Update time! Last post I wrote about driving, I had gone a long hiatus (don’t you just love that word?) without driving and was hoping to get back behind the wheel soon. I am pleased to report that the last two weeks have been better. I have gone driving four times in the past two weeks. It’s a small accomplishment, but it’s still progress. I am planning on going at least two days this week as well. I’m getting closer to my goal of driving three days a week!
Again, my problem will be sticking to the committment. I’ve managed to drive pretty regularly the past two weeks. Now I just gotta keep it up. Like the slogan here says, one day at a time!

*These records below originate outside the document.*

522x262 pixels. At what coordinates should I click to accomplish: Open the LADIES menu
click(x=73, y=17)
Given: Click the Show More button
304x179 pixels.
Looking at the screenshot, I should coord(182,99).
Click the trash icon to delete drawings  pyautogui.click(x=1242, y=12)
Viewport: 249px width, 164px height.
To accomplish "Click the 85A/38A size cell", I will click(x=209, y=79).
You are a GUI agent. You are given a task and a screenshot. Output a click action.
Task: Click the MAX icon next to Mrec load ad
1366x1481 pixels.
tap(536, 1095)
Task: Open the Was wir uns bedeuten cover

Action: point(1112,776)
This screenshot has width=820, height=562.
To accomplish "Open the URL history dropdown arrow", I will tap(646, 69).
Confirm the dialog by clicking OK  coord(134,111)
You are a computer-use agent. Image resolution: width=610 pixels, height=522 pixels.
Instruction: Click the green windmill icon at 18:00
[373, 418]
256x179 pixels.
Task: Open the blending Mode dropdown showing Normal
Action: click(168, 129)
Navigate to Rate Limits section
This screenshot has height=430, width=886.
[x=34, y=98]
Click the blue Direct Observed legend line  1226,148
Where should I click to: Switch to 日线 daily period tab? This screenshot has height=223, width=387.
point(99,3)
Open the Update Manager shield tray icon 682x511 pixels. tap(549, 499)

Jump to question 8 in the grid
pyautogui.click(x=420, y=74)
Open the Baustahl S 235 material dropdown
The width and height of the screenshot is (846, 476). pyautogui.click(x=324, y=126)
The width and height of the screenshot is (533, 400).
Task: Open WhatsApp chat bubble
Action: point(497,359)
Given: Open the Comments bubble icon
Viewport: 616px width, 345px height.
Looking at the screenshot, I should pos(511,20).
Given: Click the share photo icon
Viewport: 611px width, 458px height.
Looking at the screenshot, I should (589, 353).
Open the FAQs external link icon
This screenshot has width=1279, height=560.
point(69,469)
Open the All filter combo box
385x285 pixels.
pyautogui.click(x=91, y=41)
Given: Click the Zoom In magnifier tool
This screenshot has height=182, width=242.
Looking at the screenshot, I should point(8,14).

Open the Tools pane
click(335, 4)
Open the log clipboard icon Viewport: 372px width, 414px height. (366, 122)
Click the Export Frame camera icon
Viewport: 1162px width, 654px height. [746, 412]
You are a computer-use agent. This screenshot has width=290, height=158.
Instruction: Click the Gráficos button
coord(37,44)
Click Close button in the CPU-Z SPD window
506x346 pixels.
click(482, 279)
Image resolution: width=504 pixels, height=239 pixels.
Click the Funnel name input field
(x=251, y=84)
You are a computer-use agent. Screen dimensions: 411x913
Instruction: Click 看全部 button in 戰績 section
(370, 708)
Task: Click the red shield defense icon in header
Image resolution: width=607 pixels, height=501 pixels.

Emotionally, I’m doing really well. Driving is losing some of its scariness for me. I feel determined and confident. Don’t get me wrong-I still get the hives when I think about driving into town. I can’t go into town without having my heartbeat double in rhythm or have my hands clench around the steering wheel like a woman in labor. Nor can I think about passing a driver’s test without wincing. However, I am feeling more comfortable behind the wheel, and more familiar with my car. Next I’m hoping I become more road-familiar.
There are a couple things that have helped change my thinking recently:
1) I was offered a babysitting job in the summer. To be able to accept it, I need to drive. After consulting with my dad, he believed I could get my license in time if I started working at it every day. I said I’d take it. Now I have no option but to drive. I’m pretty nervous about it, and kind of like, “What was I thinking?!” I’ve definitely put some extra pressure on myself.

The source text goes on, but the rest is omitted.